Sometimes referred to as a total colectomy, a proctocolectomy is a form of surgery used to treat a number of different bowel diseases, including ulcerative colitis. This type of surgical procedure is usually reserved for situations where other forms of treatment, such as medication and diet, have not resulted in the ability to manage the health issue. Once the surgery is complete, the patient will wear a proctocolectomy pouch for the remainder of his or her life.
As part of the surgery, the colon and the rectal lining are removed completely. Once the large intestine and rectum are removed, the small intestine is surgically attached to the anus. As the final step in the proctocolectomy, a small opening known as the end-ileostomy or stoma is created, usually in the abdomen. The stoma makes it possible for the body to eliminate waste efficiently.

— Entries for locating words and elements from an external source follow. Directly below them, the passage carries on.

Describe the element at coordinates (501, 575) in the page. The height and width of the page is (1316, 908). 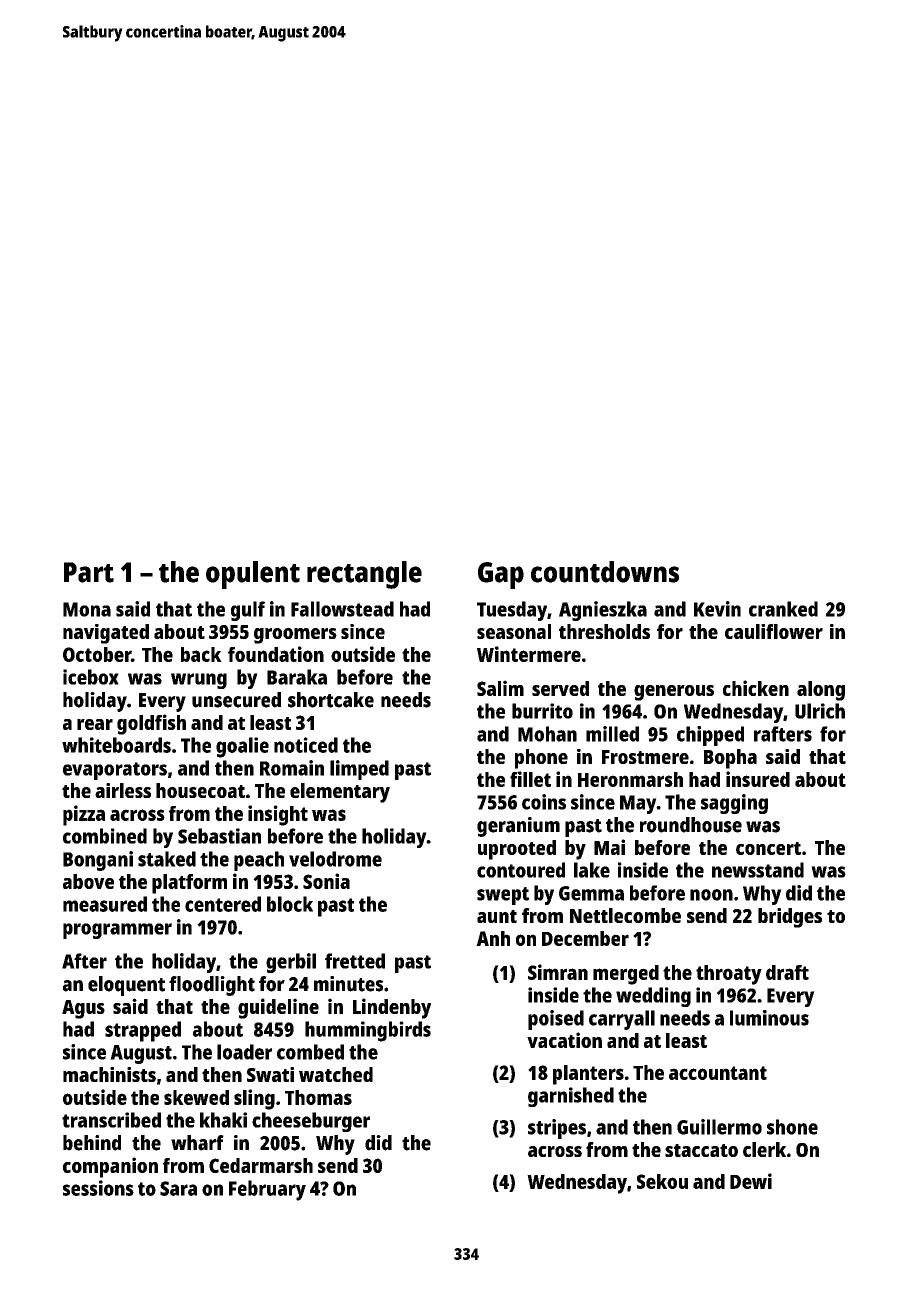
I see `Gap` at that location.
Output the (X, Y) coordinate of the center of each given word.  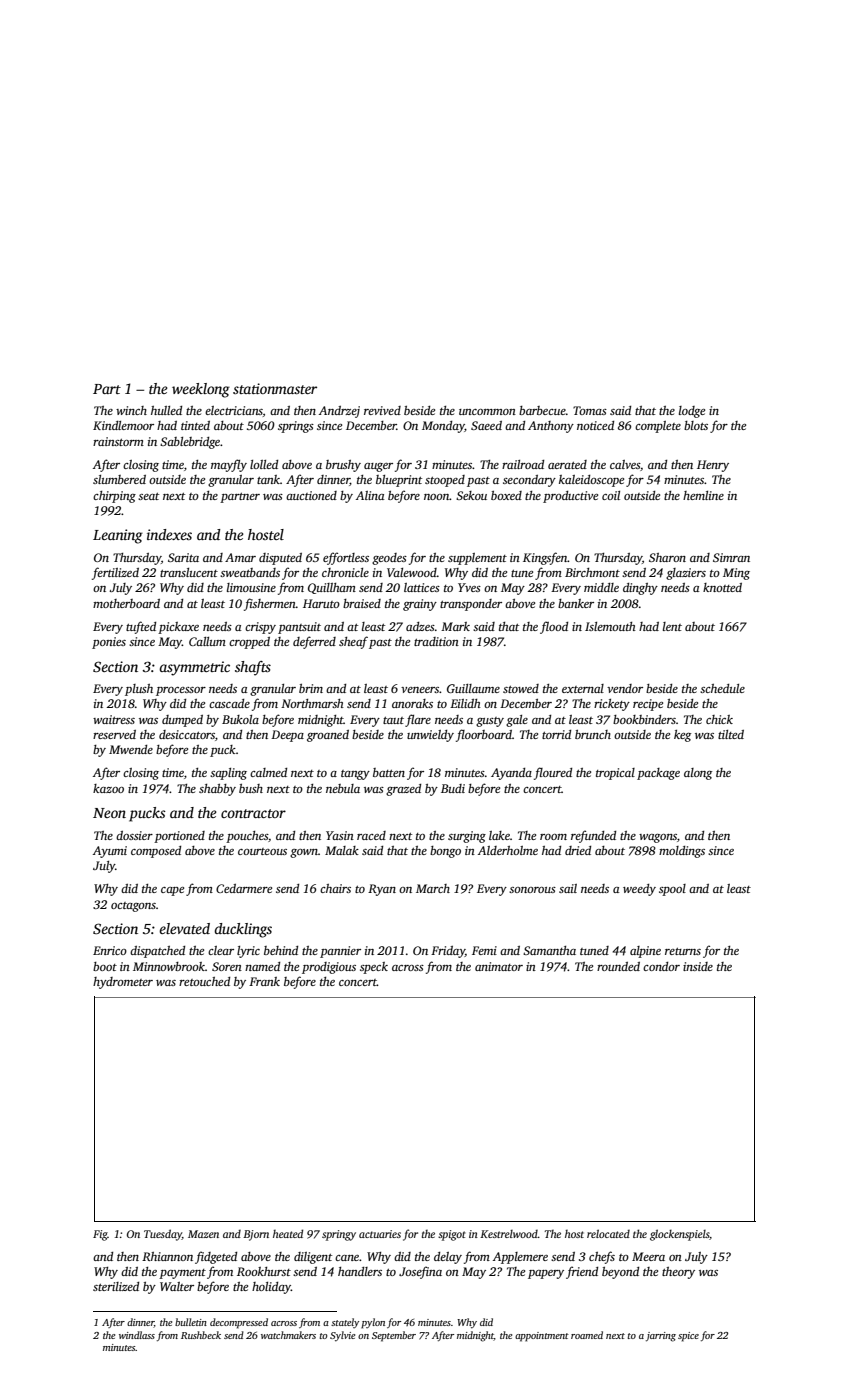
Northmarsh (312, 703)
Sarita (183, 557)
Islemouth (610, 626)
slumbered (119, 479)
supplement (477, 559)
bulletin (191, 1322)
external (583, 688)
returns (683, 951)
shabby (217, 790)
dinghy (640, 589)
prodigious (329, 968)
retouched (204, 981)
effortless (346, 558)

After the completion of the proctocolectomy, the patient must wear what is usually referred to as a proctocolectomy bag or pouch. The purpose of the pouch is to catch the waste as it escapes through the stoma. Depending on the rate of production of waste, the bag is usually emptied or changed two or more times each day.
There are several benefits to undergoing a proctocolectomy. The most immediate is a cessation of the pain and suffering that is common during an outbreak of ulcerative colitis. After the surgery, the patient will not longer endure extreme cramping or live with a constant sense of urgency to void the system. For many patients, this total colectomy means that it is possible to no longer be housebound or unable to participate in various types of social events, since there is no longer a fear of experiencing a loss of control in a public setting.
Along with the benefits afforded by the surgery, there are also potential risks present. The threat of infection is a constant concern, making it necessary to pay close attention to the condition of the stoma. In the event that the small opening should become swollen or inflamed, medical attention should be sought immediately.
Patients who undergo a proctocolectomy often benefit from counseling. As part of the therapy, patients have the opportunity to come to terms with the need to wear the proctocolectomy bag, as well as learn how to change the bag efficiently. In some cases, family members and caregivers are also invited to participate in the therapy, making it possible for them to learn how to offer compassionate support.